Running this first in the one terminal and then in the other reveals that the semantics differ and doesn't work. We'll be able to enforce the -c semantics from the flock command, but not the fd semantics. Which is a shame really, but there is probably good reasons for it behaving this way. Again, this can be confirmed by adding a sleep(10); to the lockf if statement. Something like:

    if (lockf(fd, F_LOCK, 0) == 0) {
        fprintf(stderr, "Got lock!\n");
        sleep(10);
        return 0;
    }

And to then run both, about 5 seconds apart. If this still doesn't convince you, not much will.

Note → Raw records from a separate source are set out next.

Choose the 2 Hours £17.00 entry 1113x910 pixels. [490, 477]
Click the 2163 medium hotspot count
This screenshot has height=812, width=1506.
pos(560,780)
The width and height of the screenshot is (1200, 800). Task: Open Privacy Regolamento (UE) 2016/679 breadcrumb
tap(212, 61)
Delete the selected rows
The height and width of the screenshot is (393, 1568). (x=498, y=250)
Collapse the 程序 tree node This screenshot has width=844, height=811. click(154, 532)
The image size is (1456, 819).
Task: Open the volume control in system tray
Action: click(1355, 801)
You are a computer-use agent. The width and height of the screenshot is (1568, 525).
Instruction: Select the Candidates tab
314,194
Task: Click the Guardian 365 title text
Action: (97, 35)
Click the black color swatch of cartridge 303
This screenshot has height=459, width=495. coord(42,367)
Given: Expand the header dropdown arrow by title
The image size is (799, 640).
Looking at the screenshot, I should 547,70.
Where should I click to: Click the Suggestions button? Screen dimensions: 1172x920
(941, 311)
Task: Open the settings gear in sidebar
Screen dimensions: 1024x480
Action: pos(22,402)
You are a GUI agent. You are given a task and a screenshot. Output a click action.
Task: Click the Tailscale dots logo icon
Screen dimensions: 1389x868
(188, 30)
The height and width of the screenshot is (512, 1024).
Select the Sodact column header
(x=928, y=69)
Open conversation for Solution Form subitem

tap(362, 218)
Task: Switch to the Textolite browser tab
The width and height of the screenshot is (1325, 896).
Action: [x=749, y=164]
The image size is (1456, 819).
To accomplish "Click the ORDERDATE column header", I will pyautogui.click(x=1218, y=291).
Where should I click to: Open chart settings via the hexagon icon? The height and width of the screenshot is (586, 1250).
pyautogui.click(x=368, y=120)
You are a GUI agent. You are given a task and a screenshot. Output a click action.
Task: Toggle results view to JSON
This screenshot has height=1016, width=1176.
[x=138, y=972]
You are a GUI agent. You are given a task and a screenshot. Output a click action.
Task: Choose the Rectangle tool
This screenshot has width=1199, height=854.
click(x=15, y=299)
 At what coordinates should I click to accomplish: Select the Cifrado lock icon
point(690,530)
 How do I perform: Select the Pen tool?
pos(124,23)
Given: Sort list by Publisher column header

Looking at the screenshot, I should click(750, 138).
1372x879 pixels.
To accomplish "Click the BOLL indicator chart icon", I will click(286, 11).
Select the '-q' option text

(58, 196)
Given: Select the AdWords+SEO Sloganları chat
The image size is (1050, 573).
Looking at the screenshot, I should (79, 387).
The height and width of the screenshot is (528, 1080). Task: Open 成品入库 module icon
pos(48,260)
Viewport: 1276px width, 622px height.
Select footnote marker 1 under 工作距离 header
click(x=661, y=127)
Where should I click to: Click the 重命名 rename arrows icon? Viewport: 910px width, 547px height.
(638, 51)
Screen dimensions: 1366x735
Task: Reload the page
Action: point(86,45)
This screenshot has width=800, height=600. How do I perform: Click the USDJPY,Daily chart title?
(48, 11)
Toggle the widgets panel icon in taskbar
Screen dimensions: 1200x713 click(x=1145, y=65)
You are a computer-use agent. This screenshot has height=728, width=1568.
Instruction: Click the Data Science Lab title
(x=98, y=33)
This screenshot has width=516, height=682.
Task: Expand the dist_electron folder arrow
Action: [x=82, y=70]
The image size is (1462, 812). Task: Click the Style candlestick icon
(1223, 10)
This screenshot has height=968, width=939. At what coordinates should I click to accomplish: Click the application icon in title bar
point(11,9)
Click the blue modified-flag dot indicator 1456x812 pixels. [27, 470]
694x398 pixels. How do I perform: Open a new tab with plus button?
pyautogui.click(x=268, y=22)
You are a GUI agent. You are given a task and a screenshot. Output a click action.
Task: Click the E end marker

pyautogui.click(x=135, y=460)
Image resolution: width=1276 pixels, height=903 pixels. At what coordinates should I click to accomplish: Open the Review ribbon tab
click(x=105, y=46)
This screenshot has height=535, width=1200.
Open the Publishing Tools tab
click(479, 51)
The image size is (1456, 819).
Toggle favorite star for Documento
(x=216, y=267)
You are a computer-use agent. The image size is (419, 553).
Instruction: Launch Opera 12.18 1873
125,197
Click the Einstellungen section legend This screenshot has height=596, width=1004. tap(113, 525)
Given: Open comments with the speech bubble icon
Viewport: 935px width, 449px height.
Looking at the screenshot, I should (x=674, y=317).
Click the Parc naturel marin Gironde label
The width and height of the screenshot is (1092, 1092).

This still allows us to implement it as a bash builtin, or to rewrite portage to take the lock and have a sub-shell actually doing the download. Either way, that's more work than what I'm willing to do tonight.

Option 4 is thus eliminated (for the most part) seeing that lockf's semantics isn't similar enough. Option 2 may still be viable, but hard to motivate. The altlinux code suggests that one can modularly add bash built-ins - perhaps this is still an option, except that adding a global built-in is not a clean solution, so I'm in two minds as to whether or not to attempt it. A quick grep of the bash-4.0 source code however also suggests that altlinux hacked bash to add the required capabilities to load builtins as modules.

*cheers*. Here's to hoping that this helps someone else looking to understand the difference and nuances of these two rather confusing locking mechanisms.

2 Responses to “bash, lockf and flock”

  1. joe says:

    If you had only opted for option 4, I’d probably be using your code right now…

  2. Jaco Kroon says:

    Please read the entire post as to why this wasn’t feasible. Then I probably should have linked jkroon.blogs.uls.co.za/it/scriptingprogramming/bash-file-descriptors-pipes-and-lockf in there somewhere as that does contain a working solution.